A stackable cassette or rack (10) for supporting a plurality of sealed sample containers (12, 14) having different diameters and/or lengths and for transporting the same to a testing station (90) of a hematology analyzer device. The cassette comprises a body (16) having a top (18) and a bottom (20) and a rear portion (24). The body includes a base (26), and front and intermediate walls (28, 30). A biasing device (32), is connected to the body and lies between the front and intermediate walls. Both walls longitudinally extend across the base and each wall has a plurality of equidistantly spaced openings therein (36, 42) arranged in a row lengthwise of the cassette, which openings extend from the base to the top of the body. Each of the openings in the front wall has an upper edge and the spaced apart holes of both walls are in alignment. The biasing device provides secure and proper positioning for all sample containers inserted through the spaced openings in the front and intermediate walls such that the upper walls of the containers abut against the upper edge of the openings in the front wall.

Description

CASSETTE FOR SUPPORTING TEST TUBES OF DIFFERENT DIAMETERS AND/OR LENGTHS

This invention relates to a stackable cassette for supporting a plurality of sample containers, such as test tubes, having different diameters and/or lengths and transporting them to a testing or sample aspiration station. More particularly, the invention concerns the transportation and identification of sealed test tubes having different diameters and lengths in a hematology analyzer of the type which heretofore required the manual introduction of a blood sample held in vertically oriented, open-mouthed containers of the same size.
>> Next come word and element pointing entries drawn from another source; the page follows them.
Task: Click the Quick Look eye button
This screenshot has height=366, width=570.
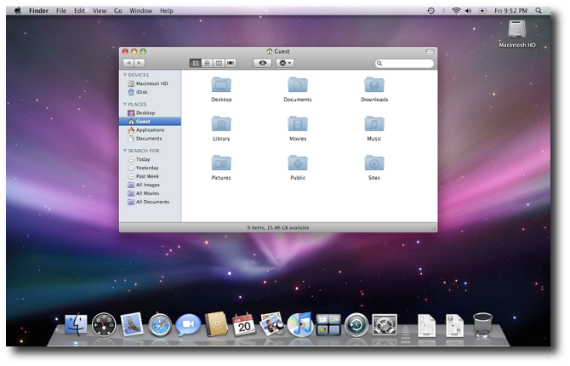Action: coord(263,63)
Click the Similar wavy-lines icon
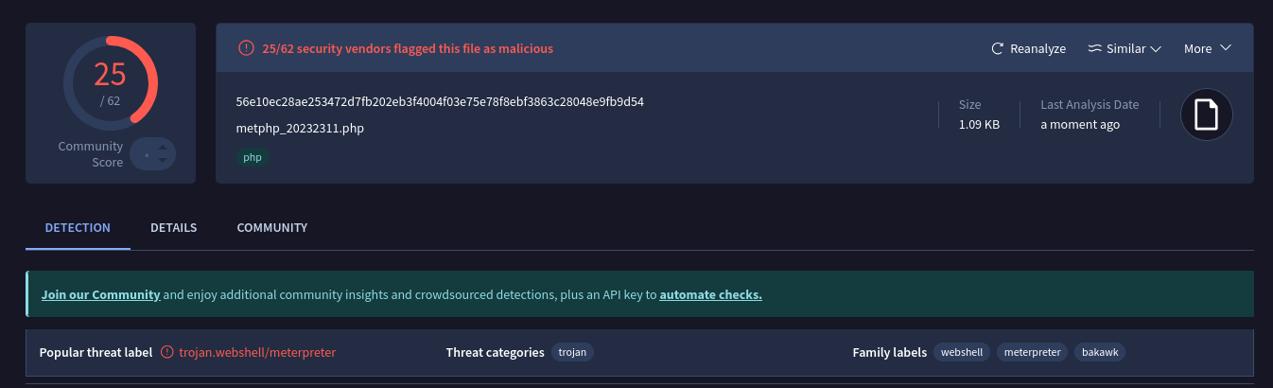Screen dimensions: 1273x388 (x=1094, y=48)
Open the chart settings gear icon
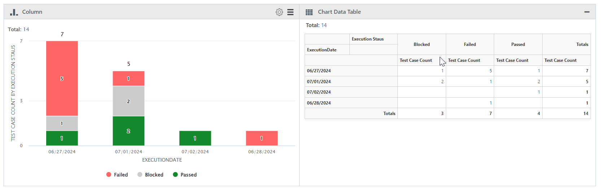This screenshot has height=192, width=601. [x=279, y=12]
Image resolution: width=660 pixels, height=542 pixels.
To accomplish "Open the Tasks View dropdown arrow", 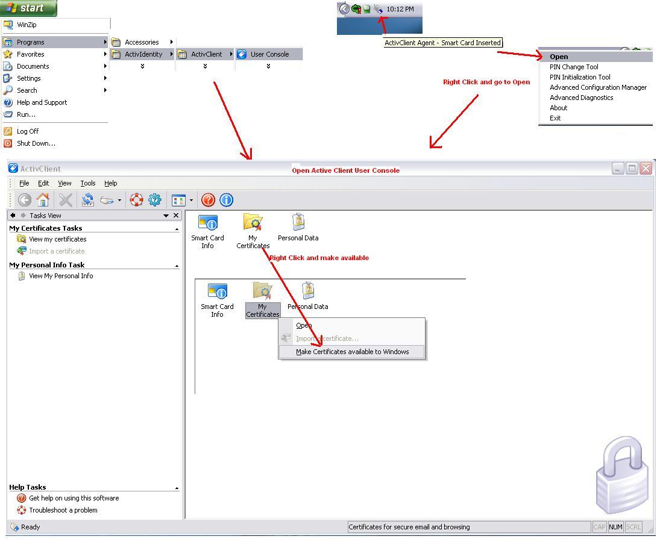I will [166, 216].

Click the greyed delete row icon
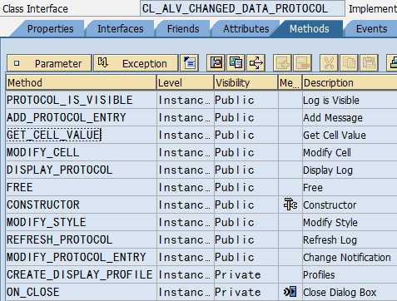pyautogui.click(x=303, y=63)
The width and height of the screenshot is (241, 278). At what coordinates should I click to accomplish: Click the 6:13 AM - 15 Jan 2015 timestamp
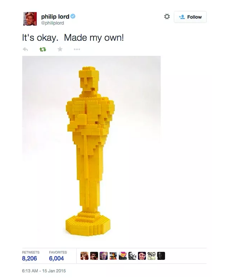click(x=44, y=271)
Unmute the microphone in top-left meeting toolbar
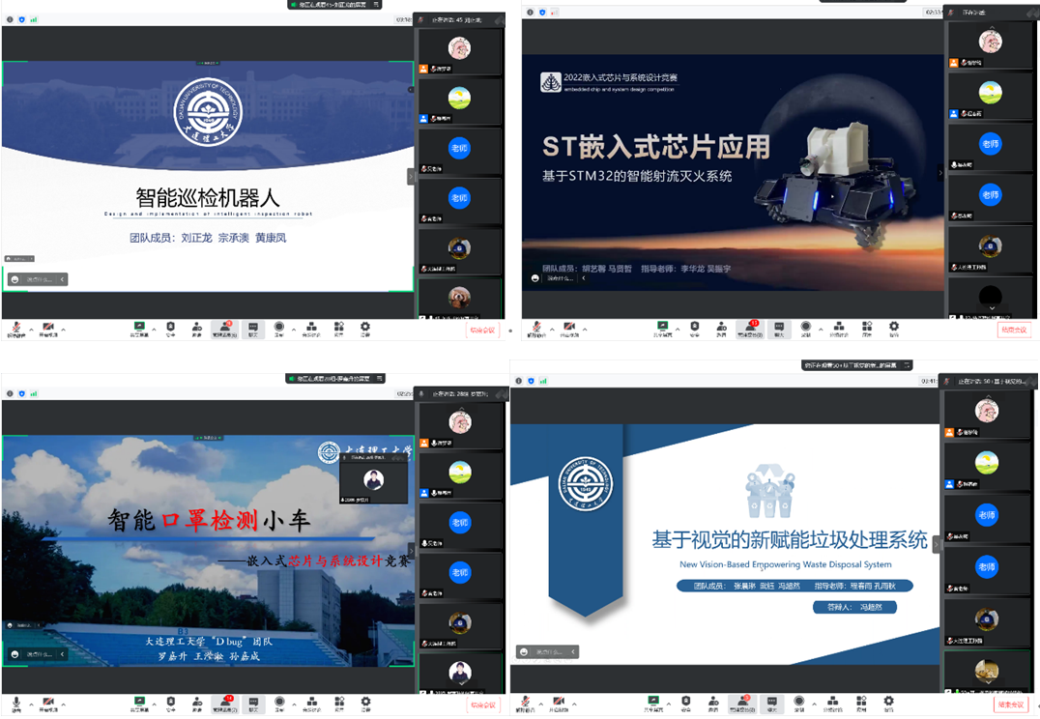Viewport: 1040px width, 719px height. (x=16, y=329)
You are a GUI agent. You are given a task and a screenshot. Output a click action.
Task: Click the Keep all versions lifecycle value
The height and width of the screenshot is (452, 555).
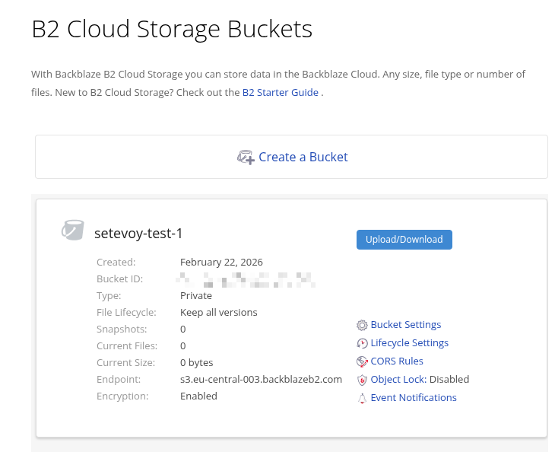[x=218, y=313]
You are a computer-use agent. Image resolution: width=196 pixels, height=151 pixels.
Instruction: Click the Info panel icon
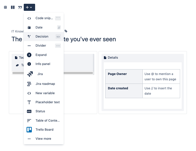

Full automation is accomplished by being able to utilize, in the same cassette, test tubes of varying sizes containing blood samples. Such a cassette obviates the requirement of first having to manually remove and transfer the blood samples in those containers which are not adapted to be received properly in the receptacle/s of a cassette which is only designed to properly receive test tubes of one size. It also obviates the requirement of providing a plurality of different cassettes each of which is capable of properly receiving test tubes of one of the differing sizes of test tubes expected to be received in a hematology laboratory together with a hematology analyzer which is compatible with such plurality of different cassettes. Such full automation is practical only in an optimized system which utilizes the same cassettes to receive blood samples in tubes of several different diameters and/or lengths and which is fully capable of sequentially receiving them even though randomly placed in the cassette, it being a given that it is common practice to collect blood samples in tubes having several different lengths and/or diameters.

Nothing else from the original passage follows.